In the decades after those gardening booms, we’ve seen a few mini-revivals: As rising environmental consciousness met a shrinking economy in the 1970s, I remember my mother stretching pricey beef with Hamburger Helper and venturing a backyard veggie patch, complete with a festering compost heap. After the financial meltdown of 2008, amid a jump in food prices, the chair of the venerable W. Atlee Burpee seed company told the New York Times that seed sales had spiked 40 percent, adding: “You don’t see this kind of thing but once in a career.” In 2009, incoming first lady Michele Obama fortified the trend by plowing up part of the White House lawn for a food patch.

But recent history tells us that any promising shoots of a mass gardening revival typically level off when the economy recovers. Meanwhile, pockets of the country that have been in crisis for decades have seen under-the-radar gardening efforts flourish without much media attention. They point a way forward to a greener, more resilient post-pandemic future.

If you look at the US economy as a whole, the post-1970s era has been marked by steady economic growth, interrupted by relatively minor recessions until the great one of 2007–2009. So it’s not surprising that, despite periodic headlines heralding the return of Victory Gardens, household and community vegetable production has never actually approached World War II levels. The urge to get one’s hands dirty growing food has a tendency to wane in a robust economy powered by cheap consumer goods, including fast food. 

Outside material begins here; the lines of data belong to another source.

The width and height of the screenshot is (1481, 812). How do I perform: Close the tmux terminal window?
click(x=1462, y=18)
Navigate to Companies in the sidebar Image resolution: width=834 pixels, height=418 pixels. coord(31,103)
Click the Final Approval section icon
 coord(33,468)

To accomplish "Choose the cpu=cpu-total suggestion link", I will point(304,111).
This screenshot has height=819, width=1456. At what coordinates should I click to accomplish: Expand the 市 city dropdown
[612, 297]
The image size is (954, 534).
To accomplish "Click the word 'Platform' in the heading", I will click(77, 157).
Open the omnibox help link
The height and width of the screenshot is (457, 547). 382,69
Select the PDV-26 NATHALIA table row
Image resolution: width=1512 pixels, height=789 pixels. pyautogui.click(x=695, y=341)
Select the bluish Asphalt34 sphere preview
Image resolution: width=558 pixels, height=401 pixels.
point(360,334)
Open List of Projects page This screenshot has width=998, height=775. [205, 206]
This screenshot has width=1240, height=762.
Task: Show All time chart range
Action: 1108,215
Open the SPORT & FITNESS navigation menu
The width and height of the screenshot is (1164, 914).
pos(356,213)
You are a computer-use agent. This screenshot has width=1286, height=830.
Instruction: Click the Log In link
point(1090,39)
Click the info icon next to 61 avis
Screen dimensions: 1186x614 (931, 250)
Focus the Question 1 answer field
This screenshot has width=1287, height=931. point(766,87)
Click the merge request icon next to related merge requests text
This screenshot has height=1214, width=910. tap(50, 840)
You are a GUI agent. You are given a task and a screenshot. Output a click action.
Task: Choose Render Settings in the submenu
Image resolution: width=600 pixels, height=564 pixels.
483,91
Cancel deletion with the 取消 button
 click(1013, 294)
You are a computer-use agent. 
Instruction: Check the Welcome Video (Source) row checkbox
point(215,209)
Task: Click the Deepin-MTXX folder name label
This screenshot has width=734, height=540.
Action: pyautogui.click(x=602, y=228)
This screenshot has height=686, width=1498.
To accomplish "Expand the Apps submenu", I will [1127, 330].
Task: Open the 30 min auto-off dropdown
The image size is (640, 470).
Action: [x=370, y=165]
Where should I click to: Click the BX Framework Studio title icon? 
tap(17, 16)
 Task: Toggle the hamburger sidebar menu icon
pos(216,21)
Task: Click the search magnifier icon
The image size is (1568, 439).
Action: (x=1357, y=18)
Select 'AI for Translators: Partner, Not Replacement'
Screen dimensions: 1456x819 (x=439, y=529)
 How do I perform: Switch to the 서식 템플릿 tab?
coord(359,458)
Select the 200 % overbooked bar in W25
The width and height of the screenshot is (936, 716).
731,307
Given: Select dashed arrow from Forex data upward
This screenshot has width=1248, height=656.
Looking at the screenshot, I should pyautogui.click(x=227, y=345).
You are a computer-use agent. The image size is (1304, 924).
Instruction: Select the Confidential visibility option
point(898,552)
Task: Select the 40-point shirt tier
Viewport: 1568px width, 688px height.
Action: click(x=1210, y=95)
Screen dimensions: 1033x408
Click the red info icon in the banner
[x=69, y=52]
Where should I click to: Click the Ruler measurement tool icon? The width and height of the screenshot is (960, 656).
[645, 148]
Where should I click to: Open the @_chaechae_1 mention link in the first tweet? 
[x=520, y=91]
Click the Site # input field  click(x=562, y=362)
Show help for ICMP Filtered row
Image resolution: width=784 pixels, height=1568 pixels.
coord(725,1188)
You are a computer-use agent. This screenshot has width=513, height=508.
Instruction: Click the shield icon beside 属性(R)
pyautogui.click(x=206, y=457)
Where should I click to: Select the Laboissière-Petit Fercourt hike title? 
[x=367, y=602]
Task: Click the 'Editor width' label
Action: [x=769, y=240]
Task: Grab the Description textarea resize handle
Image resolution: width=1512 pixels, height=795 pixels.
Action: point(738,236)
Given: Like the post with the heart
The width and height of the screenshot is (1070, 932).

But national economic growth rates cloak massive inequality across regions. Some places never fully participated in the various booms of the past half century. For them, the economic malaise of the 1970s never fully lifted. In many of these left-out areas, even densely urban ones, community-scale vegetable gardening did persevere—mainly without media hype.

As the national economy hurtles toward a cliff, it’s worth taking a fresh look at what made community gardens sprout in recent decades in the Bronx in New York City, Northern California’s Richmond, and Detroit—areas populated largely by low-income people of color and surrounded by massive wealth. The struggles of these cities offer a taste of the economic trouble that may be coming our way, and their gardening efforts deliver an example of how to stay resilient in tough times. They teach us that, in a crisis, out of some combination of individual initiative and government support, a robust collective gardening infrastructure can take shape and yield more than just (much-needed) food. Right now, at the national scale, we’re missing just one of those key ingredients.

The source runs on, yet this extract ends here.